Le premier chapitre sera consacré à la nature du problème qui hante Artaud et que l’on
peut résumer avec ses propres mots : il existe « une rupture entre les choses, et les paroles, les
idées, les signes qui en sont la représentation1 », acceptée tacitement par la société. Cette
« rupture » vient du fait que « la vie » a été limitée à un système de formes préétablies et
fixées qui ne sont pas capables d’exprimer véritablement son essence, et Artaud est conscient
de l’inaptitude des formes à exprimer sa pensée. Le langage verbal est notamment mis en
question par l’écrivain qui, ayant refusé les contraintes du canon, imposées par ce qu’il
appelle « l’autre », est désorienté. Il s’engage alors dans un parcours de réappropriation de
soi-même en tant que sujet « créateur » de son dire.

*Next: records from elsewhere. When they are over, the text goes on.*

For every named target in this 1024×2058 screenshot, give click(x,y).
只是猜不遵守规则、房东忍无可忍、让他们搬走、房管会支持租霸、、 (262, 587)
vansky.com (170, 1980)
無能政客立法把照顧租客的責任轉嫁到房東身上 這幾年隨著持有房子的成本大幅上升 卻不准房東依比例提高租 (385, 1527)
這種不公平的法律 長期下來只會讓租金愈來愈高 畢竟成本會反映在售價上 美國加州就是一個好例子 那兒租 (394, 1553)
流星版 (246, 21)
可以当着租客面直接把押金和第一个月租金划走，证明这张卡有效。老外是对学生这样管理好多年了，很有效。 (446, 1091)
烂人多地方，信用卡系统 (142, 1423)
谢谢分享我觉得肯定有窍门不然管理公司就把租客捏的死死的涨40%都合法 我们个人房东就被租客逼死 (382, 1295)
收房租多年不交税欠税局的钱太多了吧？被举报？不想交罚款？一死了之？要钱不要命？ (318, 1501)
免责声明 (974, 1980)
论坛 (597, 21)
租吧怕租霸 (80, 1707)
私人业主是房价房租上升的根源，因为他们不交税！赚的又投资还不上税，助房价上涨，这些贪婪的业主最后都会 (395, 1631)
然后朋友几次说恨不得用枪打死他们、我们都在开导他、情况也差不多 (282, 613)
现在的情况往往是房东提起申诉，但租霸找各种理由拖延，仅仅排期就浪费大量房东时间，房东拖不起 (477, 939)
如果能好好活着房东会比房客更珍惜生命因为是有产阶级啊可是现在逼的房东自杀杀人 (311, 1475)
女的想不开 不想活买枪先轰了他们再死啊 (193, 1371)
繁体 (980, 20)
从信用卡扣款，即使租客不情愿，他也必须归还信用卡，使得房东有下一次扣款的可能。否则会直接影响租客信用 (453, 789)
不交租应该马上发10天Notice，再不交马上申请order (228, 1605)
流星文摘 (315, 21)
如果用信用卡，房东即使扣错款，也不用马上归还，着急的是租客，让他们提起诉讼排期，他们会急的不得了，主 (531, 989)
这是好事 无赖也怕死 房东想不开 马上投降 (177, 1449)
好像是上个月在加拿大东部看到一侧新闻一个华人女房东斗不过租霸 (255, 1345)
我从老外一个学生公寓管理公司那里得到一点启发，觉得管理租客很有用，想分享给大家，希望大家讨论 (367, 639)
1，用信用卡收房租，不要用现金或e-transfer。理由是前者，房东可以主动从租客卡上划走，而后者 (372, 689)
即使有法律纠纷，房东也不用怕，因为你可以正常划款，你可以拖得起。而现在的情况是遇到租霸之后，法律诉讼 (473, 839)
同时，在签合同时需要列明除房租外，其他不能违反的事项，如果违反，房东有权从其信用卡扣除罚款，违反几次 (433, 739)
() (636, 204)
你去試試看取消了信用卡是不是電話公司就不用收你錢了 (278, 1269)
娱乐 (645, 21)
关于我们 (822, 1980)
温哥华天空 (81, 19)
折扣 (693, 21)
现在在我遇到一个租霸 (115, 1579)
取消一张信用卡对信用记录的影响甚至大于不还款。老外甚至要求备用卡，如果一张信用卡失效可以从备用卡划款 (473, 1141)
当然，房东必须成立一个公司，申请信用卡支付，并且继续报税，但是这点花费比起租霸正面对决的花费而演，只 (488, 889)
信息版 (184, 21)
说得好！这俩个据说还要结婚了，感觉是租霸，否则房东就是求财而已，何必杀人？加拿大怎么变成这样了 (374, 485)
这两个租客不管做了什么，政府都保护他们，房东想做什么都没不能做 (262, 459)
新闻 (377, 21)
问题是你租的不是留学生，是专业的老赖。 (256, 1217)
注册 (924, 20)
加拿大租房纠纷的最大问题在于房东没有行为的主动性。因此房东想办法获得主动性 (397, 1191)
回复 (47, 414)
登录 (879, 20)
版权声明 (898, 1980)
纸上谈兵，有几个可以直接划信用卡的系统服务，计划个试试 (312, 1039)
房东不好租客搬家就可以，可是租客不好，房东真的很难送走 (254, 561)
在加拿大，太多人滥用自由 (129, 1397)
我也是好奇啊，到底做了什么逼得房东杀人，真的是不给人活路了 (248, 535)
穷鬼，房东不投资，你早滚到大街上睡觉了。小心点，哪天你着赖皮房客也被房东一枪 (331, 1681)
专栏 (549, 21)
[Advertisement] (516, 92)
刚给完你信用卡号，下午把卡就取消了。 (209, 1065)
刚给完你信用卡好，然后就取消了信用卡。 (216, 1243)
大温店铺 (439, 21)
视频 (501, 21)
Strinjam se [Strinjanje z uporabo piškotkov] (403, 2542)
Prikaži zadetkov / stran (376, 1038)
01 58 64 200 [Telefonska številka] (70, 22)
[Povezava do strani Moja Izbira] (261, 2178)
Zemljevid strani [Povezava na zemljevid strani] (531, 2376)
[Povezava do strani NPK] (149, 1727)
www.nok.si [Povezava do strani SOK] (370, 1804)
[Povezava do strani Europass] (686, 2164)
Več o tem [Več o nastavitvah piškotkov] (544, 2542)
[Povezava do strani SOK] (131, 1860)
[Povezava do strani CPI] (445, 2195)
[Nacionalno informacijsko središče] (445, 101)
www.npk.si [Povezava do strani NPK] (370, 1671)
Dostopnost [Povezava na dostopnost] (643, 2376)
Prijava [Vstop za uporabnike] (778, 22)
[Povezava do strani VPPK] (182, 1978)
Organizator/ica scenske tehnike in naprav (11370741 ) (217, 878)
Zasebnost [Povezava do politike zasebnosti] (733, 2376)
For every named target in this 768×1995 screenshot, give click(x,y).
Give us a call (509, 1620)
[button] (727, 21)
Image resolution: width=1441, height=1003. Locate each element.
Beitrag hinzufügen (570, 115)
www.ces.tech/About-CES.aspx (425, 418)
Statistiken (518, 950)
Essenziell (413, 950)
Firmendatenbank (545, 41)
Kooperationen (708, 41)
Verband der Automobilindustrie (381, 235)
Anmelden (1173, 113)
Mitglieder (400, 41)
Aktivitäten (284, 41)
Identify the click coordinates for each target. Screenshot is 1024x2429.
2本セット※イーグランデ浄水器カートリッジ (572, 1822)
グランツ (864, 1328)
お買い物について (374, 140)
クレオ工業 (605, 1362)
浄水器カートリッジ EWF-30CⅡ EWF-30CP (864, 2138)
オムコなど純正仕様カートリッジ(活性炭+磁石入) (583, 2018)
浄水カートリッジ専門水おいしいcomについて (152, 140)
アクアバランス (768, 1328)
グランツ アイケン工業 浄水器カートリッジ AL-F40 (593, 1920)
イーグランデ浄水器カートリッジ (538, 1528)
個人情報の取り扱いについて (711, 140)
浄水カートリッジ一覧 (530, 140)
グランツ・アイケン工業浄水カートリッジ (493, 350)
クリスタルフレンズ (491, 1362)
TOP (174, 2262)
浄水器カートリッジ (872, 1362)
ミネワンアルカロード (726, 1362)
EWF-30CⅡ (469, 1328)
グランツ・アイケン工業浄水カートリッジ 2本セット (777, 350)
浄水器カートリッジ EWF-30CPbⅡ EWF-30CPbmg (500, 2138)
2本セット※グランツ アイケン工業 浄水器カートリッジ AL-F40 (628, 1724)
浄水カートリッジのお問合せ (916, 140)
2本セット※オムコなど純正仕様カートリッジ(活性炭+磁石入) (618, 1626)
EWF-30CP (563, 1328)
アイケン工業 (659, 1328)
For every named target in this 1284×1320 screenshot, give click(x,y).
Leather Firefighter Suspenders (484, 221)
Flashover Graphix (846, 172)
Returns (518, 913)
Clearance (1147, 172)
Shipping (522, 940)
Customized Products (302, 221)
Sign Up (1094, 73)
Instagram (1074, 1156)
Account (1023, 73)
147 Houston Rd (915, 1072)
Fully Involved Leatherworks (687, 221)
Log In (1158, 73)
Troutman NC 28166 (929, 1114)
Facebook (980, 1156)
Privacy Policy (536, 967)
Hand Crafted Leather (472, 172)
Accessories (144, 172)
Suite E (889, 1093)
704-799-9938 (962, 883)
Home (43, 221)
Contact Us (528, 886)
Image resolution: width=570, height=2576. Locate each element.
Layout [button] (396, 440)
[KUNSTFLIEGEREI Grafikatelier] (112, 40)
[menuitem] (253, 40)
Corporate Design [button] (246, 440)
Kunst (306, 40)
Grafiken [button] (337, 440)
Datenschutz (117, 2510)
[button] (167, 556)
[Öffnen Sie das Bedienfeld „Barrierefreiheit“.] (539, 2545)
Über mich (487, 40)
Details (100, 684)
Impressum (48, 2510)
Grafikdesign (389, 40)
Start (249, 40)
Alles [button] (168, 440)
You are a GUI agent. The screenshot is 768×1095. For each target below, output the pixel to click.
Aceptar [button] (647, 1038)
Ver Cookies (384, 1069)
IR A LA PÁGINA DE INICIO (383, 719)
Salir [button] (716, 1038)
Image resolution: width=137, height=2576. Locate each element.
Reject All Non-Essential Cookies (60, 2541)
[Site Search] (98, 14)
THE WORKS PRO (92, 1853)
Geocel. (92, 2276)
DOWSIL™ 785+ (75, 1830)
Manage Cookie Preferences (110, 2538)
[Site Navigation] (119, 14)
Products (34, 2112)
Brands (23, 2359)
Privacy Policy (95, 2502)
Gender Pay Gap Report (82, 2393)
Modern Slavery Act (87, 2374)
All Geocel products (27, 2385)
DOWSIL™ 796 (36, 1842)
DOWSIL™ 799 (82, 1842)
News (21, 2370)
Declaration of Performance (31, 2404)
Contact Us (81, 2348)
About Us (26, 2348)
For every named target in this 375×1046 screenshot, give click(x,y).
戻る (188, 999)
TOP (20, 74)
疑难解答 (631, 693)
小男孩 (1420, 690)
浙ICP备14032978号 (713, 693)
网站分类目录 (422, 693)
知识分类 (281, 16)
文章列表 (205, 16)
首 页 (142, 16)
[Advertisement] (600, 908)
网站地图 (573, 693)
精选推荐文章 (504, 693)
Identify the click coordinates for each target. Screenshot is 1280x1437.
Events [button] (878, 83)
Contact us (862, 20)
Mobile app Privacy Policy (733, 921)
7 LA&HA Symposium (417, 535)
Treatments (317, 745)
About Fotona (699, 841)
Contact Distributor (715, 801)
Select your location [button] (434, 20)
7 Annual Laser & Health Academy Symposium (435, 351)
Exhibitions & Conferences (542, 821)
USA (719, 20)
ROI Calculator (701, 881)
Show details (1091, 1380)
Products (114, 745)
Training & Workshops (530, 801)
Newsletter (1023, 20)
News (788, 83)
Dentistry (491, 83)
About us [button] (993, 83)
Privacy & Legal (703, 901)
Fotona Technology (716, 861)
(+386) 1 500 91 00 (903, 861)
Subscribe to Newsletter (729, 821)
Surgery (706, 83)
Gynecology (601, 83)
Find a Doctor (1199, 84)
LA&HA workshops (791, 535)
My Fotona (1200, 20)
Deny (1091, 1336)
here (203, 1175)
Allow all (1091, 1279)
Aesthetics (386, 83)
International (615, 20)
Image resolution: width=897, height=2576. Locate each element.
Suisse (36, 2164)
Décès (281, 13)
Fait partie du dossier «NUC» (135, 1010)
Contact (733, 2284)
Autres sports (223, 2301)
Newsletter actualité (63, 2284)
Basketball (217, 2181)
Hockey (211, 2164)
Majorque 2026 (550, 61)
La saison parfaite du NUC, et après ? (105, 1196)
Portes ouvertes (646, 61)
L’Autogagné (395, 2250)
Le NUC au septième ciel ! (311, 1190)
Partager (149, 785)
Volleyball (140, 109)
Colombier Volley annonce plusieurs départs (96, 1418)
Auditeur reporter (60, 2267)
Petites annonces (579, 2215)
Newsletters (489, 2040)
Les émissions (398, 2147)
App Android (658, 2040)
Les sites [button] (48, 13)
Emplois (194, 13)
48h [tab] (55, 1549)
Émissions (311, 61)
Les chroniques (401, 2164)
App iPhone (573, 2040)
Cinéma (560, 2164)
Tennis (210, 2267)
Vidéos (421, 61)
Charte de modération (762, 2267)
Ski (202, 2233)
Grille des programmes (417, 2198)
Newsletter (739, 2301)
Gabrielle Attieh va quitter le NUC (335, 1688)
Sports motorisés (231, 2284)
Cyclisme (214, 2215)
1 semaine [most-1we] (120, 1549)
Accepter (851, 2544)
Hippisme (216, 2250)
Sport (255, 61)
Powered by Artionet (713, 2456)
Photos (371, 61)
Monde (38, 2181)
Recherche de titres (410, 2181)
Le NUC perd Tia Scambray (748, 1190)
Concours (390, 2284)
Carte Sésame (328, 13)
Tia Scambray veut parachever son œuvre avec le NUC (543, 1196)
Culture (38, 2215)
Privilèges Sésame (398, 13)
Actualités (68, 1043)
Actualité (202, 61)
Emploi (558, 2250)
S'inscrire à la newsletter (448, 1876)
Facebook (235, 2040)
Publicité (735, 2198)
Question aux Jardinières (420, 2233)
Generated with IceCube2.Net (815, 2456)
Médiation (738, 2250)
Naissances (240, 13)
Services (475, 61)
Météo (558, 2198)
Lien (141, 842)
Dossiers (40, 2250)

Le deuxième chapitre traitera du rapport d’Artaud avec l’expérience surréaliste, dans
laquelle il voit une résolution possible des problèmes qui l’obsèdent. Il décide de prendre part
aux activités du mouvement mais bientôt se rendra compte de ses limites. La période
surréaliste d’Artaud le rapproche par ailleurs du monde de l’art pour lequel il se passionne. Il
prend contact avec des artistes de l’époque et commence à développer ses idées sur l’art.
Le troisième chapitre, consacré à la question de l’art, se concentre sur l’action de
libération des formes sur le plan de la peinture et du théâtre. Artaud s’implique dans un
processus de renouvellement total d’un art qui doit, comme lui, récupérer sa véridicité et son
essence pour lui permettre de s’échapper de l’ « enfer ».
Nous nous proposons d’aborder le problème de l’authenticité de l’expression dans
l’œuvre d’Artaud en nous arrêtant à ses principaux ouvrages. À partir d’une action de
dépassement des formes esthétiques conçues en termes de mimésis, nous chercherons à
montrer comment l’art, pour Artaud, a pu acquérir une valeur nouvelle. Les arts peuvent en
effet devenir un moyen pour résoudre la rupture entre le langage et le monde et permettre au
« moi » d’être ce qu’il est dans sa réalité la plus profonde.
1 Antonin Artaud, Le Théâtre et son Double [1938], Antonin Artaud, Œuvres, édition d’Evelyne Grossman,
Paris, Gallimard, coll. Quarto, 2004, p. 505.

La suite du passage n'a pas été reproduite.